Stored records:
^^^^
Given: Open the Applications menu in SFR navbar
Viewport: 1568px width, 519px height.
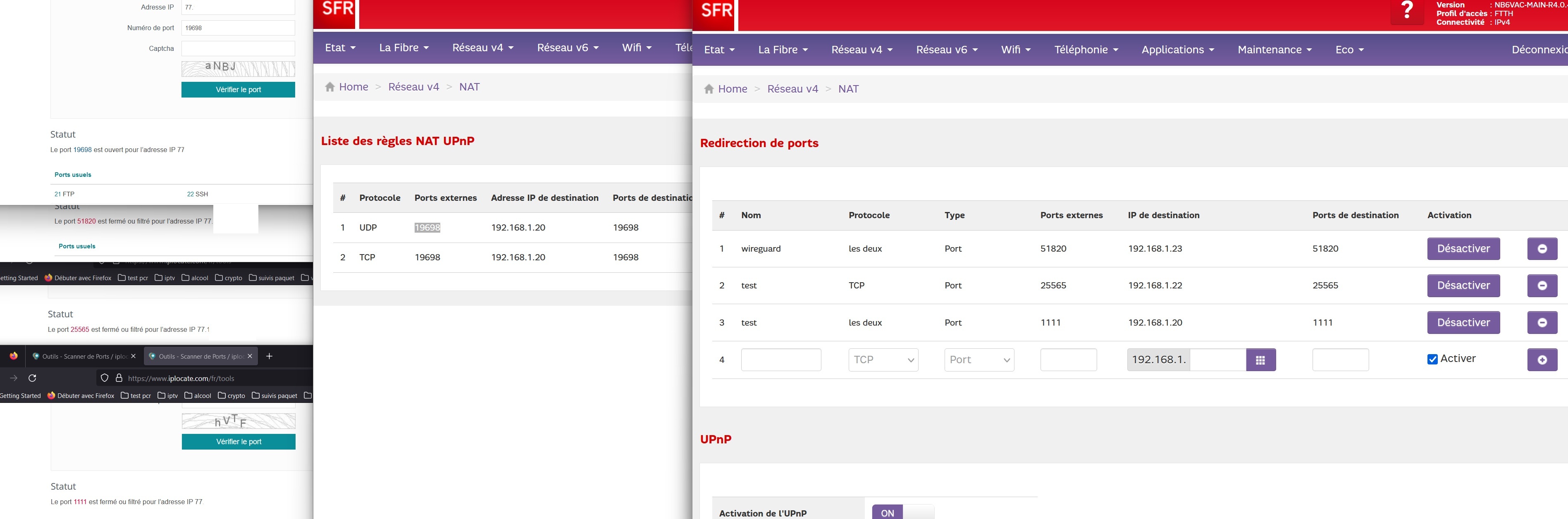Looking at the screenshot, I should (x=1177, y=50).
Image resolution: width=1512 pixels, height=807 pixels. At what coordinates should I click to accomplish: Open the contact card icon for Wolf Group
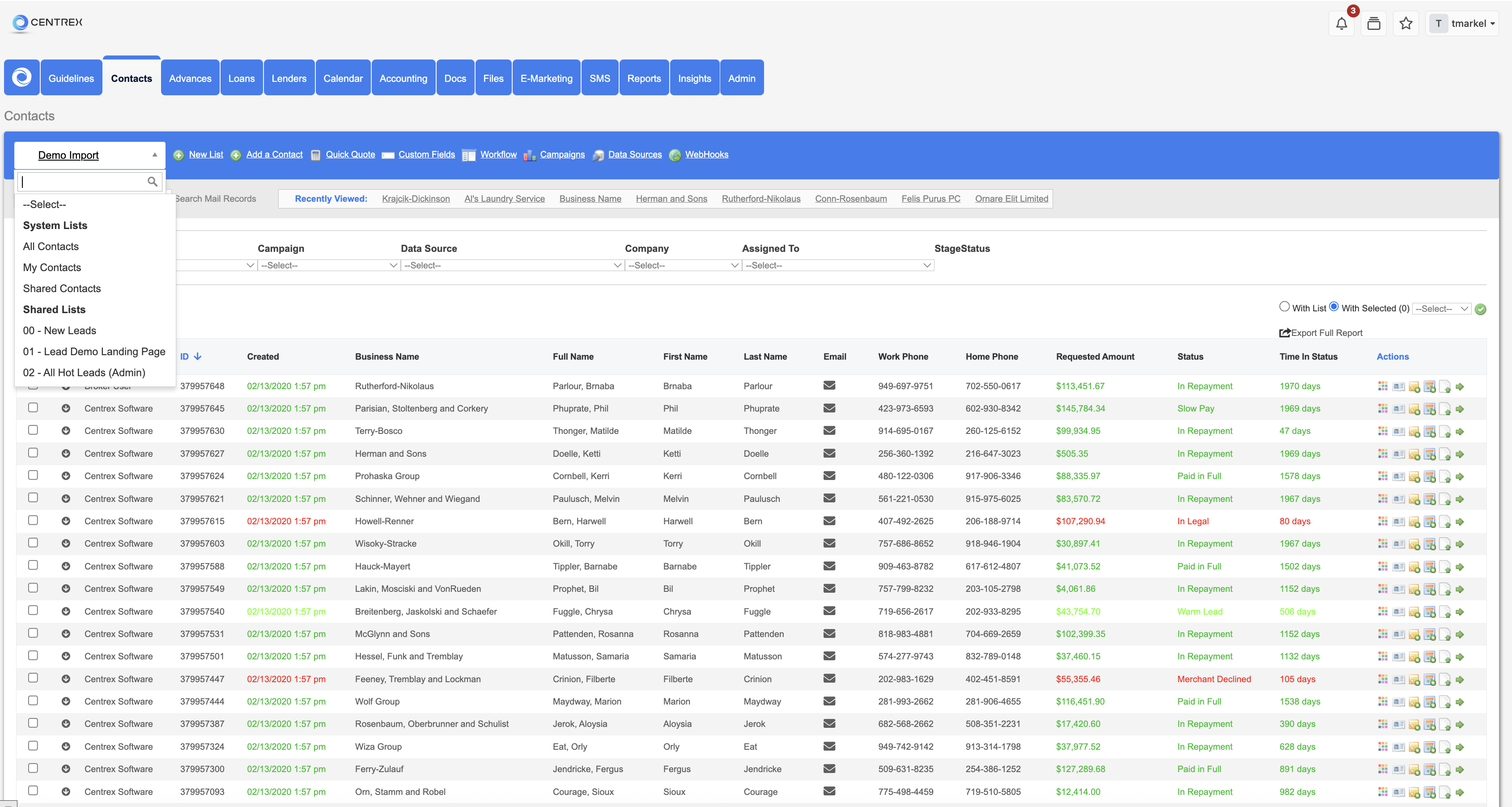(x=1399, y=702)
^^^^
Your output must consist only of the lines from the line with "Viewport: 1568px width, 519px height." through the final line of the data, both included, reproduced exactly and free of pictures.

RESULT FOR THIS TASK:
Viewport: 1568px width, 519px height.
Looking at the screenshot, I should (x=1177, y=50).
Image resolution: width=1512 pixels, height=807 pixels. At what coordinates should I click to accomplish: Open the contact card icon for Wolf Group
(x=1399, y=702)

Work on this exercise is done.